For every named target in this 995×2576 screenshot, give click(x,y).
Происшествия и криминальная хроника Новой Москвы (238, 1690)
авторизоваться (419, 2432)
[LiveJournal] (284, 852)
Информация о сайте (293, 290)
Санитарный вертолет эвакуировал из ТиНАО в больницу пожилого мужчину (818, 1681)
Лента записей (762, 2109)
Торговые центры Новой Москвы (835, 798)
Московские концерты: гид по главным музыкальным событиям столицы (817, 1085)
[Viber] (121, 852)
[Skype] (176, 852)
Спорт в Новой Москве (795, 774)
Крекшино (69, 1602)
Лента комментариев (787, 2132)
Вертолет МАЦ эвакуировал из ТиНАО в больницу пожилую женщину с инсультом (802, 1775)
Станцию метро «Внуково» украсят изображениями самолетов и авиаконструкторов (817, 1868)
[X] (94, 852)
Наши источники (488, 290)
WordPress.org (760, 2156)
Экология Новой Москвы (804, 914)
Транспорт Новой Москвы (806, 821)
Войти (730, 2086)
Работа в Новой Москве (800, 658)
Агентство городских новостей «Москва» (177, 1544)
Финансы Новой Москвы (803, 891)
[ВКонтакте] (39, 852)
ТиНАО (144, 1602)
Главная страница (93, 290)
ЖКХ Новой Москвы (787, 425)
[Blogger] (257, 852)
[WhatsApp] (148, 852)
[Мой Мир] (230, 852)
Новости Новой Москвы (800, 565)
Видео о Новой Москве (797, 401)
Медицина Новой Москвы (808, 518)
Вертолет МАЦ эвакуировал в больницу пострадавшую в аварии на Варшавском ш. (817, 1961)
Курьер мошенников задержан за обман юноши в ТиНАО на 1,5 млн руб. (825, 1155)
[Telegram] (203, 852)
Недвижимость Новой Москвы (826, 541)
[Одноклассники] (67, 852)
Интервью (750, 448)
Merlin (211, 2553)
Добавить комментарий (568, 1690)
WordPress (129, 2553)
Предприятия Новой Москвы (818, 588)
□ □ □ □ □
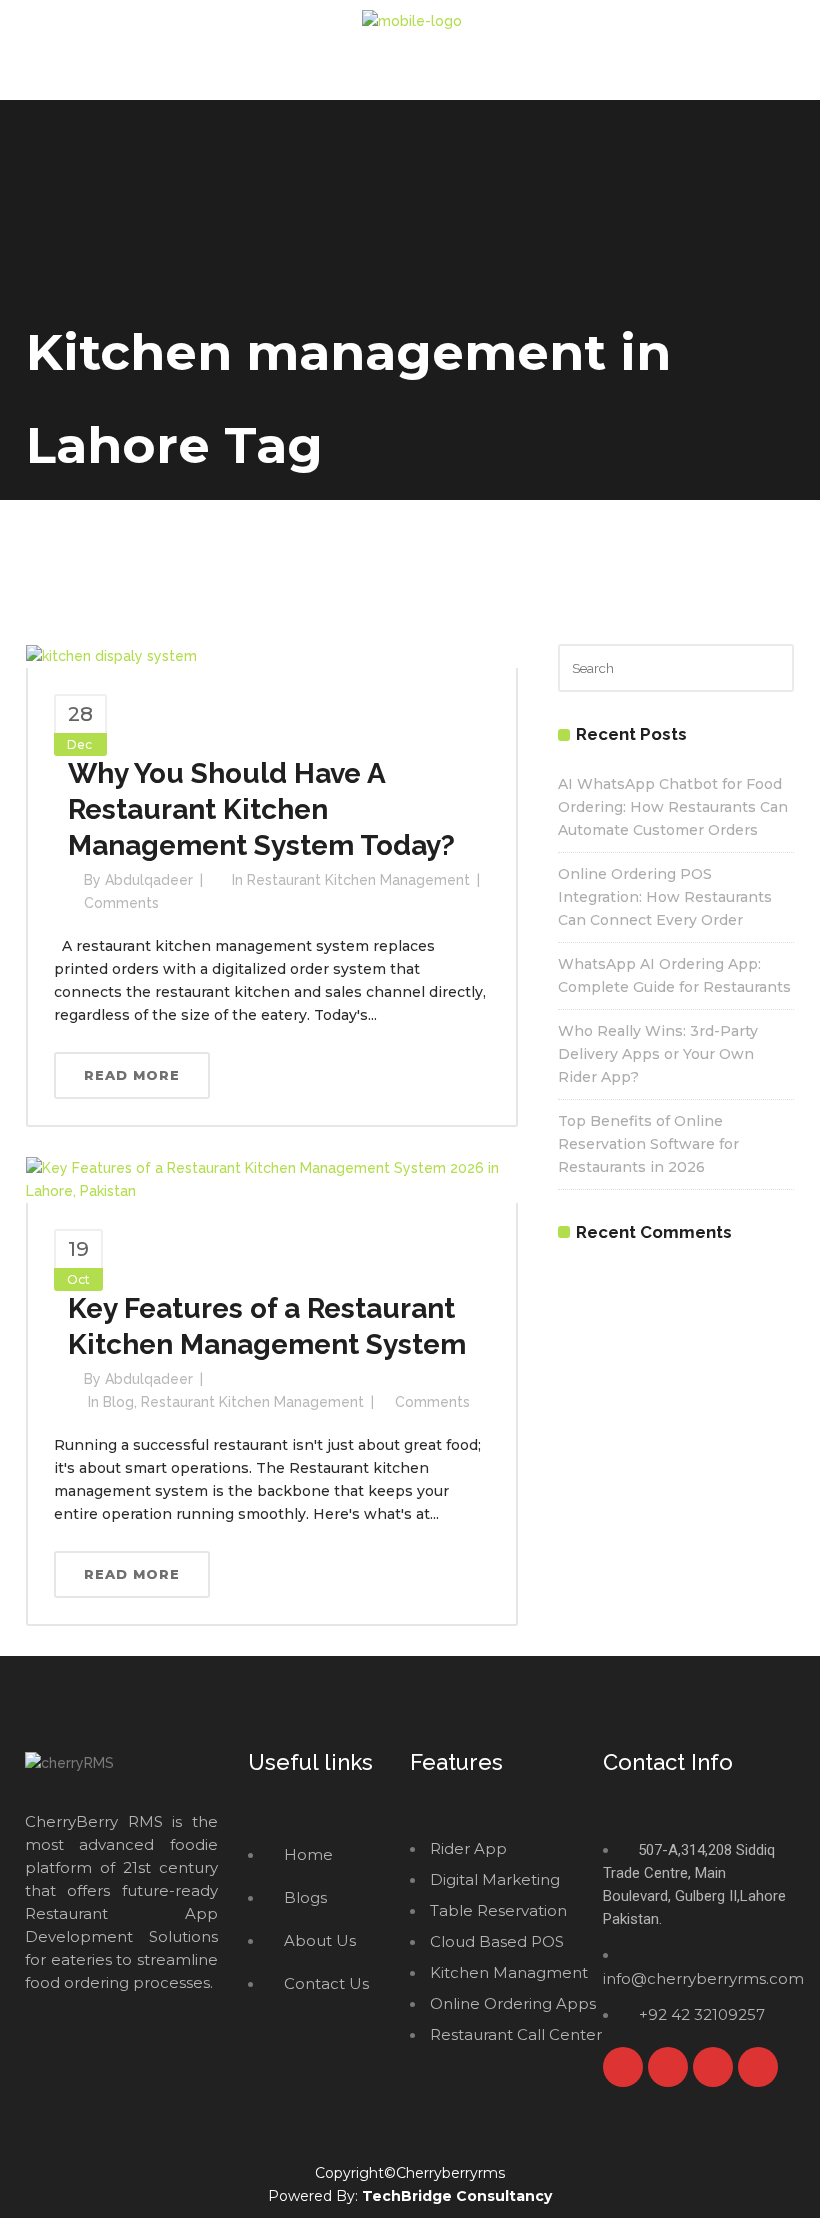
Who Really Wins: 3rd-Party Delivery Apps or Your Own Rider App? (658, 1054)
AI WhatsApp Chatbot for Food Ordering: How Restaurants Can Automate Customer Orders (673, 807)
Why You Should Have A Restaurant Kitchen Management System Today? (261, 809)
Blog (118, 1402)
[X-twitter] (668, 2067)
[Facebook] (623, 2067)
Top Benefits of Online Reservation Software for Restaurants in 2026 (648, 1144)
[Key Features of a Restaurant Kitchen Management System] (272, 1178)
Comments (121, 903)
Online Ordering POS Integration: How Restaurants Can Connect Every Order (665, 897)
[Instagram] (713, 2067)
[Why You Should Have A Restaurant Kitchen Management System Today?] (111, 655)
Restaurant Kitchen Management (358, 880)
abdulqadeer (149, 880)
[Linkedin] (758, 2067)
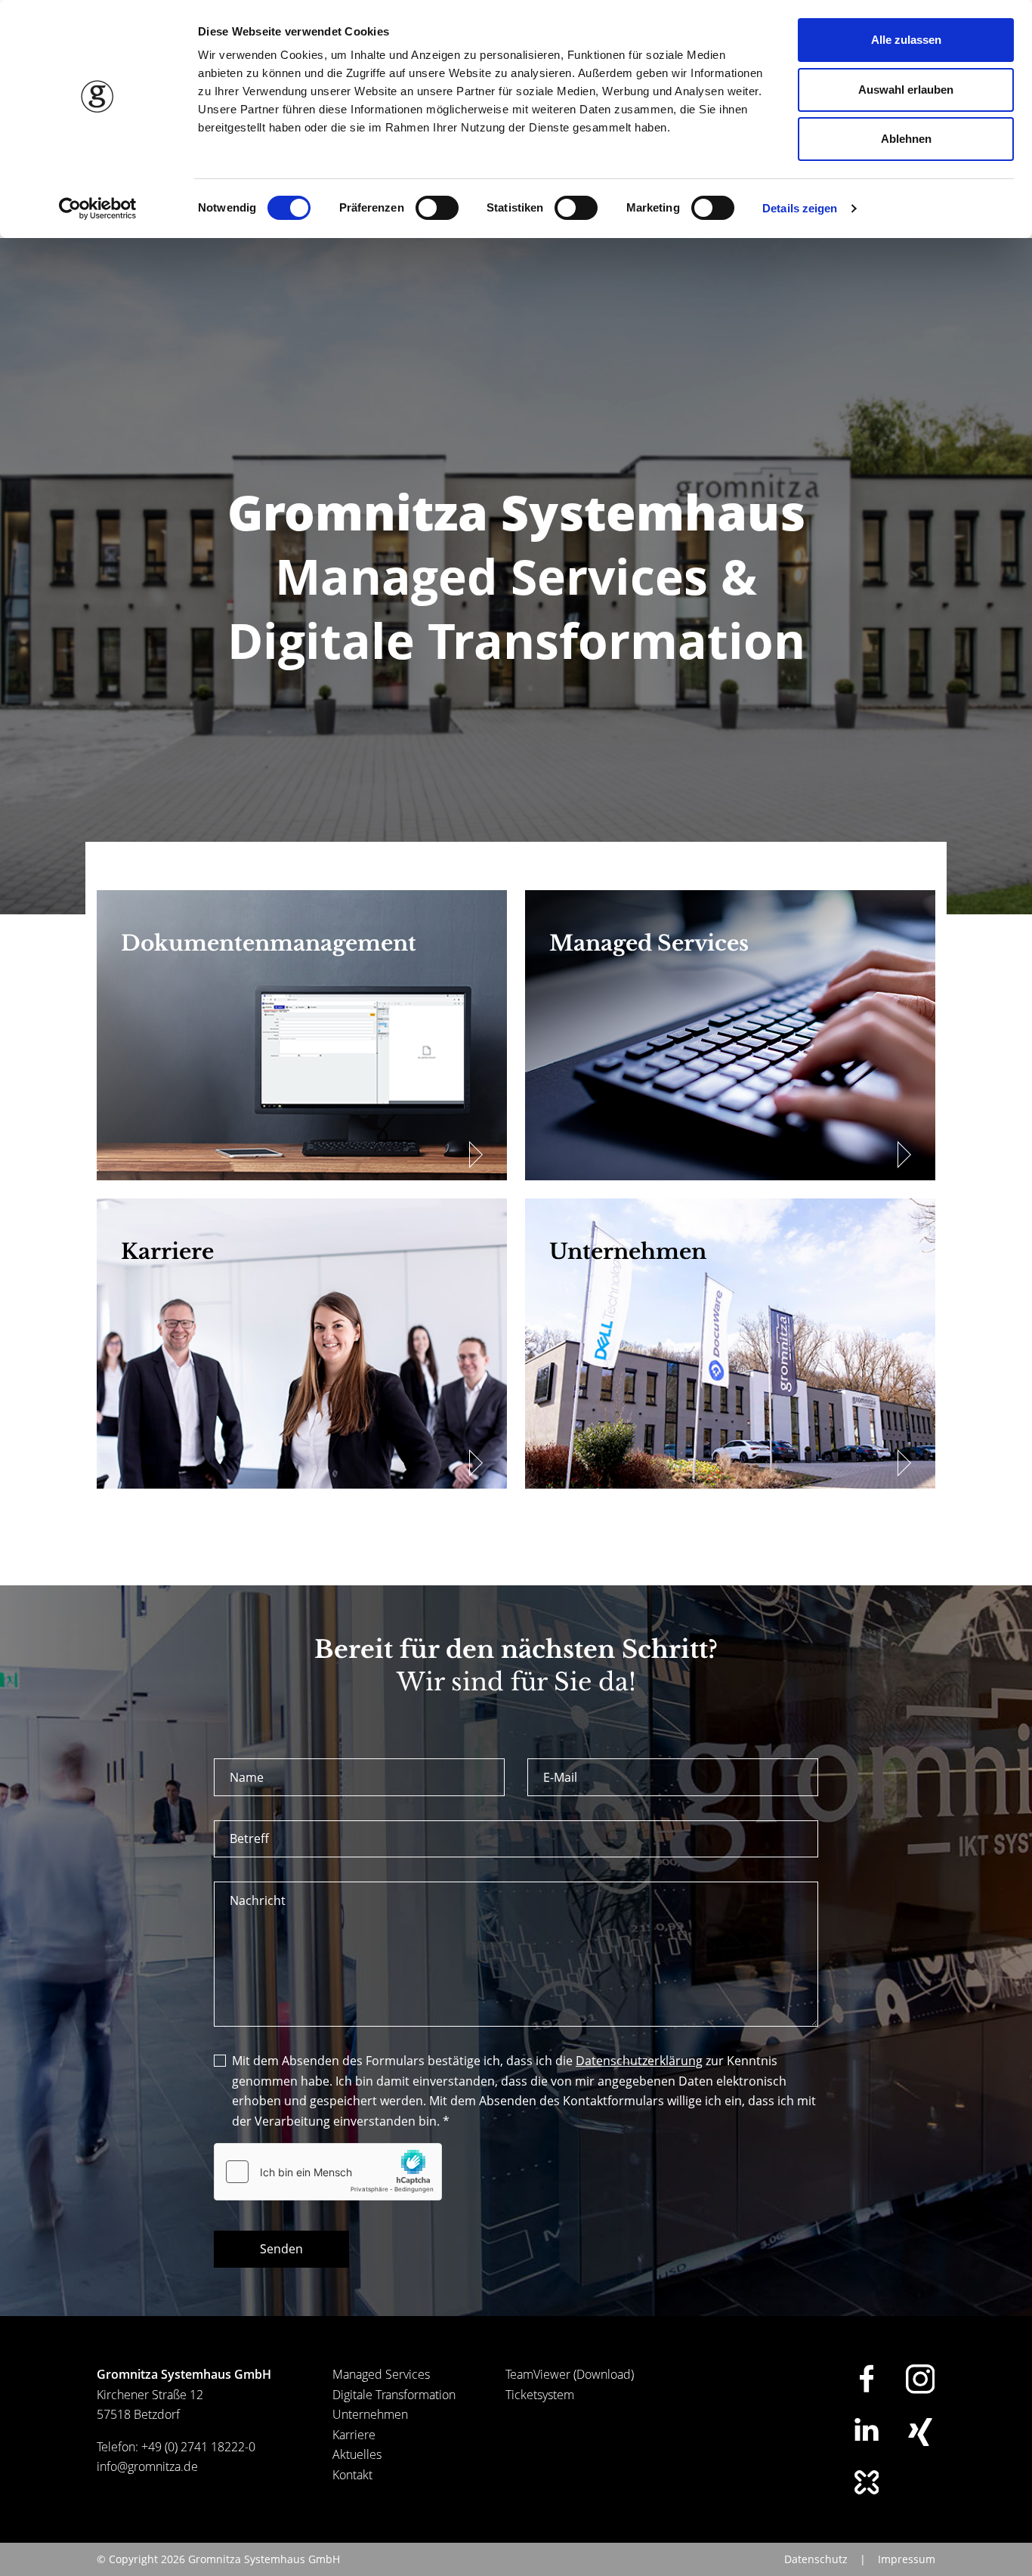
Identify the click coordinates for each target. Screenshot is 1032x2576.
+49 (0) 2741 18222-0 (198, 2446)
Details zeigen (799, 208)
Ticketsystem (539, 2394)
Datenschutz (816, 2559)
□ □ □ □ □
**WORK INSTRUCTIONS**
Please report every line of the records above that contains the word "ТиНАО".

**ANSWER FOR THIS EXERCISE**
Санитарный вертолет эвакуировал из ТиНАО в больницу пожилого мужчину (818, 1681)
Вертолет МАЦ эвакуировал из ТиНАО в больницу пожилую женщину с инсультом (802, 1775)
ТиНАО (144, 1602)
Курьер мошенников задержан за обман юноши в ТиНАО на 1,5 млн руб. (825, 1155)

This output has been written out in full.